Taking the first sample environment as an example, in this embodiment, the zero-position switch 330 is fixed on a zero-position switch 330 support, the zero-position switch 330 support is fixed on the base 210 through screws and is located on one side of the workbench 420, which is far away from the beam central line, a zero-position stop 331 is arranged on the bottom surface of the workbench 420, and the zero-position switch 330 is a mechanical touch switch, so that when the grating system 310 needs to be replaced, the whole system does not need to be re-collimated, and only the stroke position of the workbench 420 on the beam central line needs to be determined through the current position of the zero-position switch 330 and the previously recorded stroke and depending on good position repetition accuracy. The working principle is that after the whole system is installed and aligned, the feedback of the limit switch 320 is cancelled at the controller end, the sample environment center on the worktable 420 is moved to the vicinity of the beam central line, the grating system 310 records the scale value on the grating scale 312 at the moment, then the sample environment on the stage 420 is moved to the end far from the central beam line, the scale value on the grating scale 312 at that time is recorded through the grating system 310, and then the stage 420 is moved until the null switch 330 is triggered, the scale value on the grating scale 312 at that time is recorded, and the stroke difference between the center beam stream line to the zero position switch 330 and the end far away from the center beam stream line to the zero position switch 330 is recorded, the feedback of the limit switch 320 is recovered, then the whole system works normally, and then when a problem occurs in the raster system 310 or the encoding system, the above-mentioned problem part is replaced according to the above operation.

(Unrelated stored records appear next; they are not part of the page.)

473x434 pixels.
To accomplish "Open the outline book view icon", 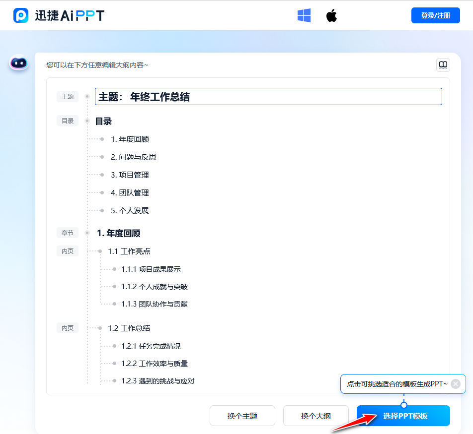I will (x=443, y=65).
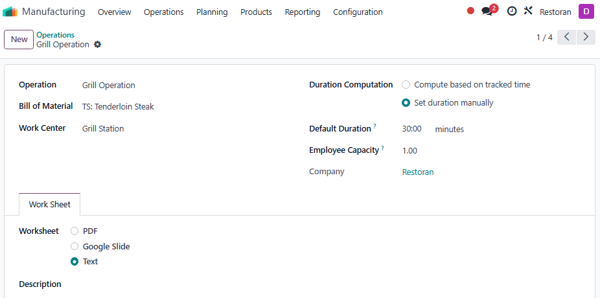Open the Manufacturing app home icon
600x298 pixels.
pyautogui.click(x=10, y=12)
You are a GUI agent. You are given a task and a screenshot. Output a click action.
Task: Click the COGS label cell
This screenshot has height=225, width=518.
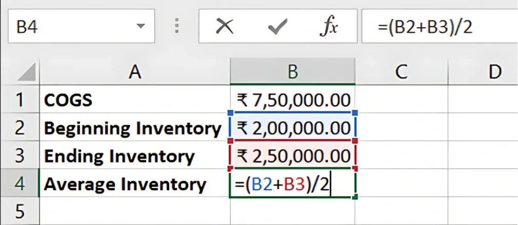click(134, 100)
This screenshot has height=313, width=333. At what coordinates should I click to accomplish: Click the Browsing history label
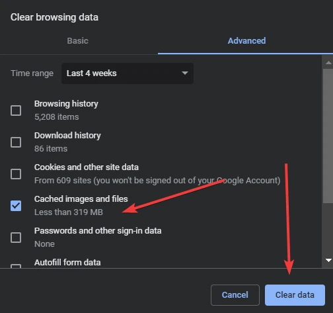click(66, 104)
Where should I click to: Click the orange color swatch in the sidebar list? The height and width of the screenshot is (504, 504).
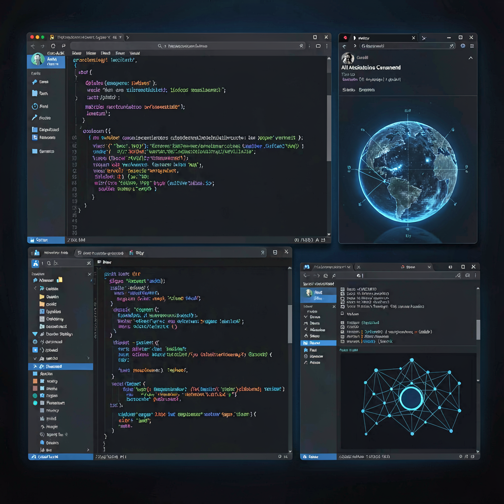[x=35, y=381]
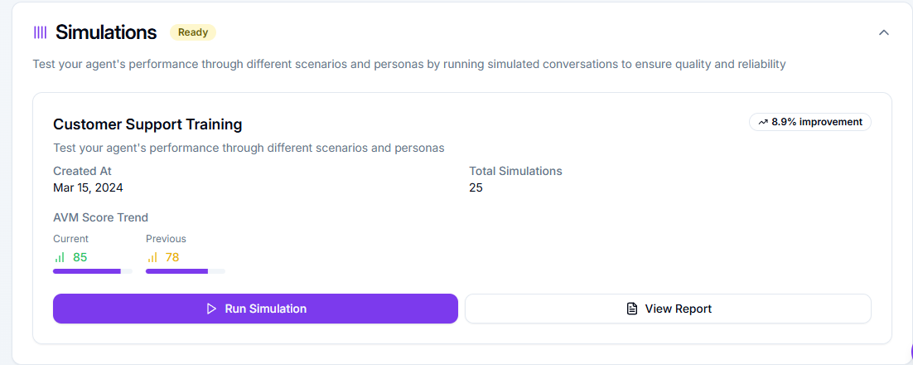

Taking the first sample environment as an example, the position relationship among the limit switch 320, the null switch 330 and the hard limit device 340 on the base 210 in the control system 300 of the present embodiment should be determined according to the selected form of the components and the specific function. In this embodiment, the limit switch 320 is an optoelectronic switch, the zero position switch 330 is a mechanical touch switch, the hard limit device 340 is a slot on the base 210, and according to the above selected component form, the stroke range of the zero position switch 330 is larger than that of the limit switch 320, because the limit switch 320 is an optoelectronic type, after being triggered, the working platform 420 can continue to move without damaging the limit switch 320, but the zero position switch 330 is mechanically triggered, which has a requirement on stroke, and when exceeding the working stroke, the non-repairable damage can be caused to the working platform, and because the hard limit device 340 forces the working platform 420 to stop when the grating system 310, the controller and the limit switch 320 fail at the same time, so as to avoid damaging the components of the whole system, and under this condition, the position relationship among the three is that the stroke range of the limit switch 320 is minimum, the range of travel of the zero switch 330 is next to the maximum range of travel of the hard limit switch 320, but the range of travel of the hard limit switch 320 is within the limits of the zero switch 330.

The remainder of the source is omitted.